=== Given information ===

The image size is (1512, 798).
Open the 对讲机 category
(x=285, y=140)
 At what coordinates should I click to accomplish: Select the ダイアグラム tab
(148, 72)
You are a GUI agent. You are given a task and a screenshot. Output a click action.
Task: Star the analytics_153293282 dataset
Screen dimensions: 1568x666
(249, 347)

===

Task description ▸ Transcribe every entry in the listing, word for word.

Solution to this task ▸
The image size is (1512, 798).
Open the 对讲机 category
(x=285, y=140)
 At what coordinates should I click to accomplish: Select the ダイアグラム tab
(148, 72)
You are a GUI agent. You are given a task and a screenshot. Output a click action.
Task: Star the analytics_153293282 dataset
Screen dimensions: 1568x666
(249, 347)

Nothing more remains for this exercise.